*EXERCISE BRIEF*
From the line containing "Click the 100% JDG win rate value" through the last line of the records below, output every line exactly, both ends included, except the pictures.

Stored entries:
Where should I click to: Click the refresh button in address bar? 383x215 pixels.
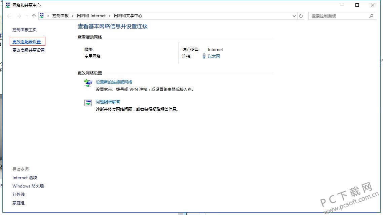point(301,16)
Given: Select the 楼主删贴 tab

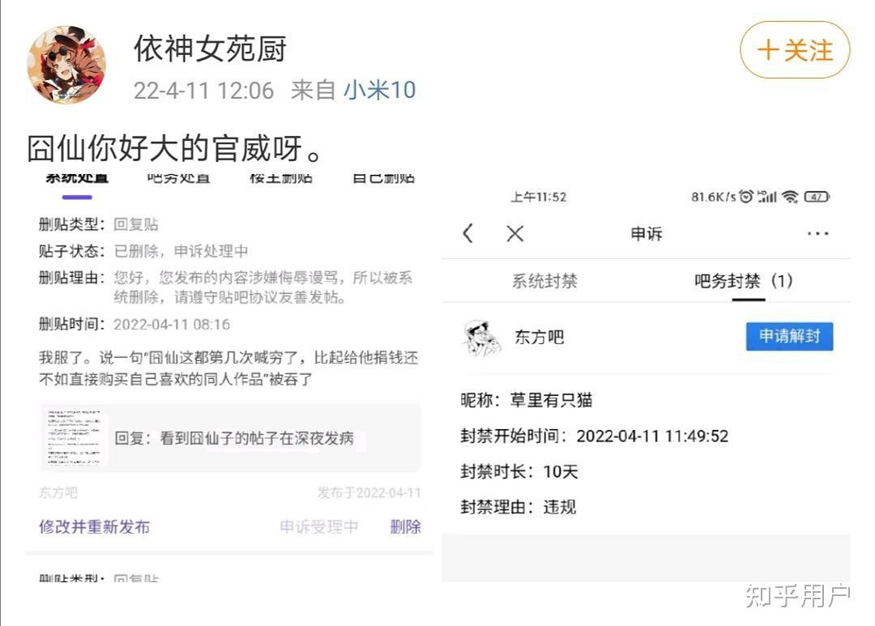Looking at the screenshot, I should coord(281,178).
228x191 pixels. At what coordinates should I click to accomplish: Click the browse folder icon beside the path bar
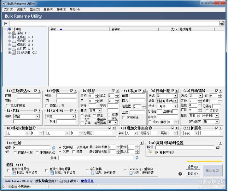click(222, 23)
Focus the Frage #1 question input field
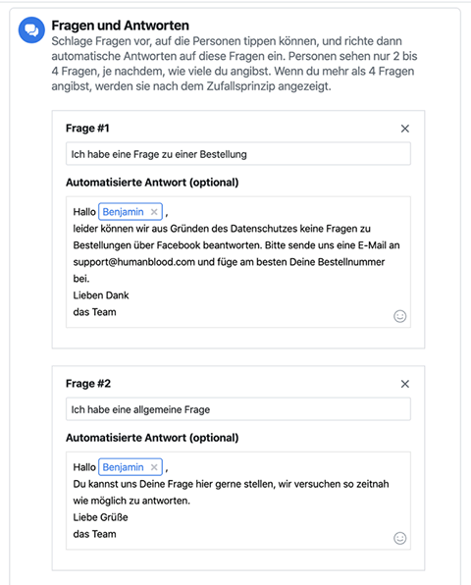Screen dimensions: 471x585 [x=238, y=154]
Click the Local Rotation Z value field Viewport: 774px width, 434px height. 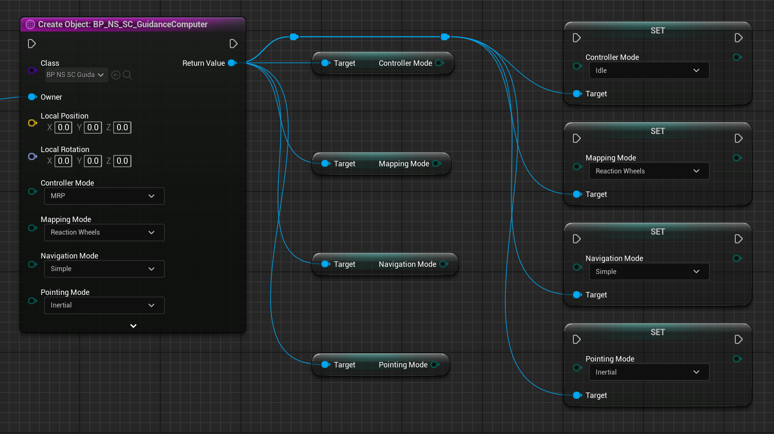(x=122, y=161)
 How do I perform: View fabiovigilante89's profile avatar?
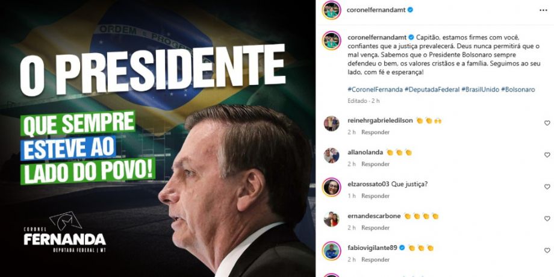click(x=331, y=251)
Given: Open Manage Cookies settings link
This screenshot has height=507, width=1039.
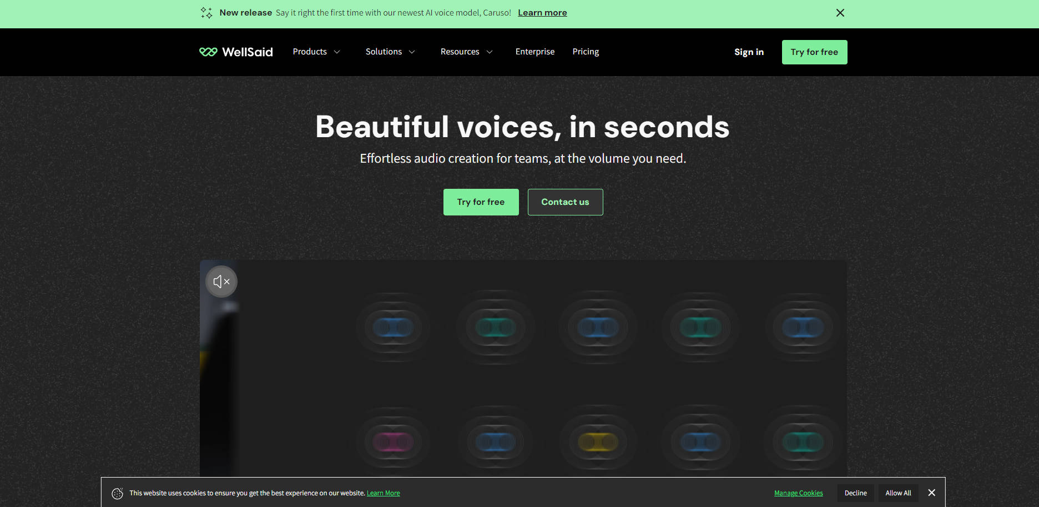Looking at the screenshot, I should coord(798,493).
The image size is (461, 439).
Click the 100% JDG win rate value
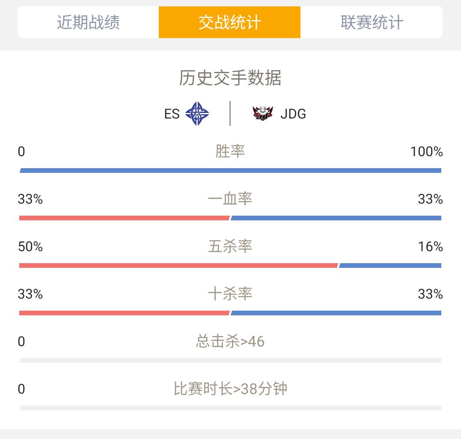426,152
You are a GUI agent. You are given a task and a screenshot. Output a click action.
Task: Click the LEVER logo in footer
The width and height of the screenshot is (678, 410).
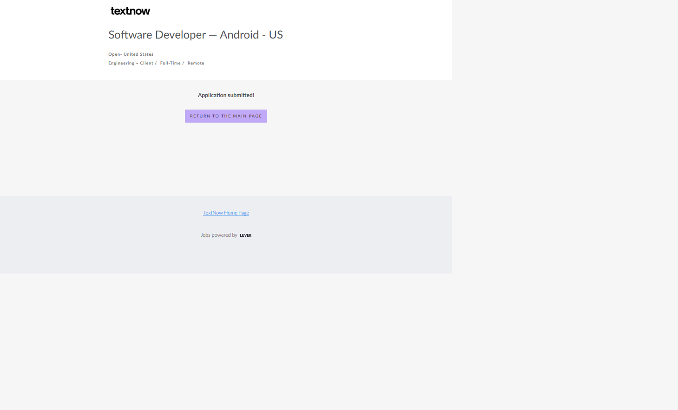[x=245, y=235]
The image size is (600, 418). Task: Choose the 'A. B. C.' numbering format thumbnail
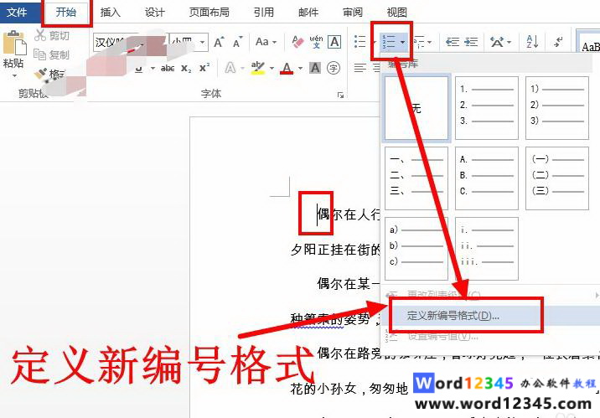tap(486, 177)
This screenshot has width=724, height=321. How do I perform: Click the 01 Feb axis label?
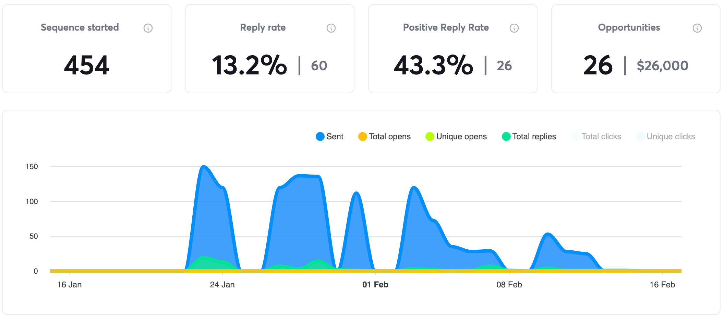tap(375, 285)
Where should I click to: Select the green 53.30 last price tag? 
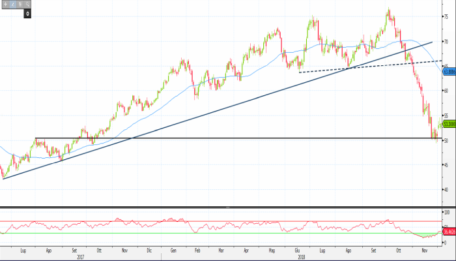448,123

*EXERCISE RESPONSE*
Click the 100% JDG win rate value
426,152
You are a GUI agent. You are given a task and a screenshot. Output a click action.
Task: Click the LEVER logo in footer
The width and height of the screenshot is (678, 410).
[x=245, y=235]
The image size is (600, 418). Task: Choose the 'A. B. C.' numbering format thumbnail
tap(486, 177)
This screenshot has width=724, height=321. How do I perform: Click the 01 Feb axis label?
tap(375, 285)
Where should I click to: Select the green 53.30 last price tag? 
448,123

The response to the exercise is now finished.